Activation of Arfs by exchange of GDP for GTP not only creates a binding site for target proteins (i.e., effectors) but also promotes interaction with the lipid bilayer. A myristoyl group covalently bound to the N-terminus of most Arfs allows them to interact transiently and nonspecifically with membranes. When a specific Arf-GEF on a membrane catalyzes the exchange of GDP for GTP, an amphipathic (hydrophobic on one side, hydrophilic on the other) N-terminal, a-helix is released from a hydrophobic pocket on the GTPase so that the hydrophobic side of the helix can interact with the bilayer (Fig. 21-6 D). The membrane-associated GEFs that are responsible for activating Arfs all contain an evolutionarily conserved domain (referred to as the Sec7 domain). Association of this domain with Arf1-GDP is stabilized in the presence of the toxic fungal metabolite brefeldin A (BFA [Fig. 21-6 D]). This prevents Arf1 conversion to its active, GTP-bound state and thereby blocks Arf1 activity, similar to that of a GDP-locked Arf1 mutant.

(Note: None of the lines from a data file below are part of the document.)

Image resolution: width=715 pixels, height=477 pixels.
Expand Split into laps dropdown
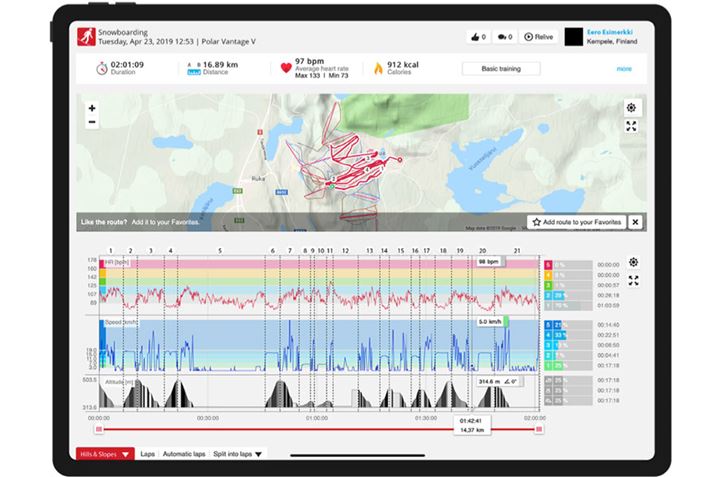tap(238, 453)
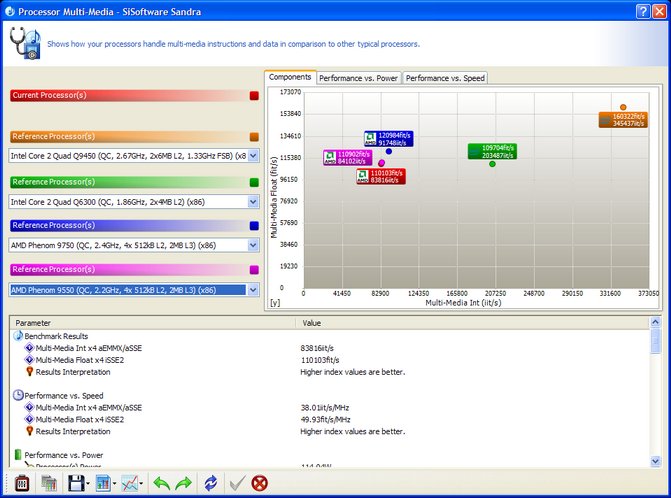
Task: Click the green forward arrow
Action: pos(182,483)
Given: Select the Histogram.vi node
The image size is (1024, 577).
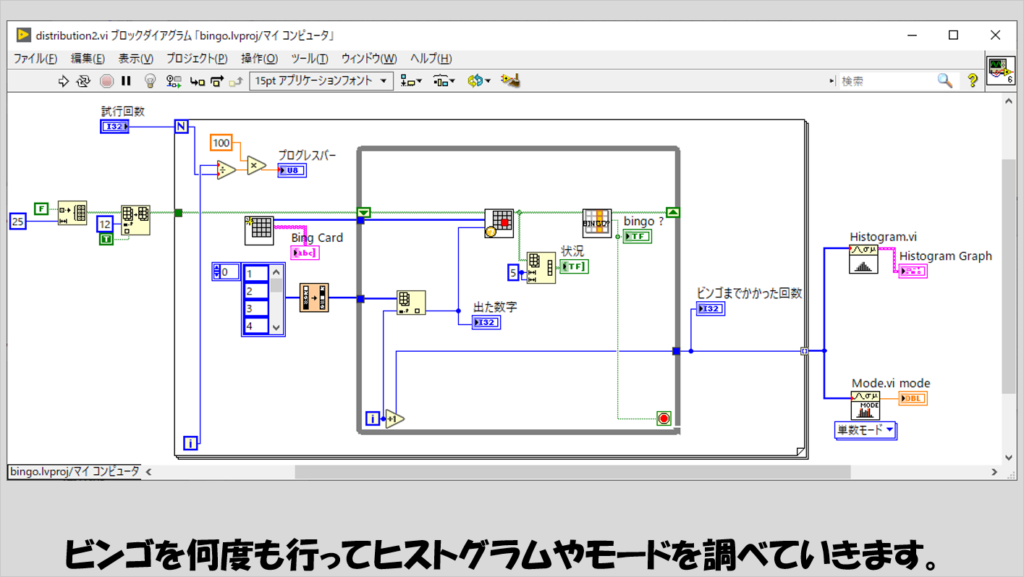Looking at the screenshot, I should point(863,260).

Arf GTPases of the secretory pathway, in particular Sar1 and Arf1, recruit to membranes many types of effector proteins. These include the coat protein complexes of COPII, COPI, and clathrin/adapters plus other effectors such as phospholipid modifiers (e.g., phospholipase D, a lipid metabolizing enzyme), phosphoinositides, and cytoskeletal components. The coat protein complexes assemble into large polymeric structures (called protein coats) at the cytoplasmic surface of ER, pre-Golgi, and Golgi membranes, from which they sort cargo and promote the budding of transport carriers. The other Arf effectors play roles in differentiating the membrane environment of these carriers and enabling them to move to different locations within the cell. The four other mammalian Arf proteins (Arfs 2 to 6) regulate vesicle formation at other locales in the exocytic and endocytic pathways.
Sar1 assembles the COPII coat complex that is involved in differentiating ER export domains, which are the sites from which transport carriers bud out from the ER. Arf1, by contrast, assembles the COPI coat complex that is involved in the creation of retrograde transport carriers that bud from pre-Golgi and Golgi structures. Arf1 also recruits the clathrin/adapter coat complexes that are involved in budding of transport carriers from the Golgi en route to the endosome/lysosomal system. Disruption of the GTPase cycles of either Sar1 or Arf1 has dramatic consequences for secretory transport and the organization of the secretory pathway (Fig. 21-14). When the GTPase cycles of Sar1 or Arf1 are disrupted, the Golgi apparatus disassembles, and Golgi enzymes return to the ER or to ER exit sites with all secretory transport out of the ER inhibited.
The COPII Coat
The COPII coat complex (Fig. 21-7) is essential for sorting and trafficking secretory cargo out of the ER. It consists of Sar1p GTPase, the Sec23p˙Sec24p subcomplex, and the Sec13p˙Sec31p subcomplex. These components self-assemble into a polymeric, two-dimensional scaffold (called a coat) that then collects specific types of cargo. The intrinsic curvature of the coat promotes the formation of membrane buds that are capable of pinching off the membrane as coated vesicles.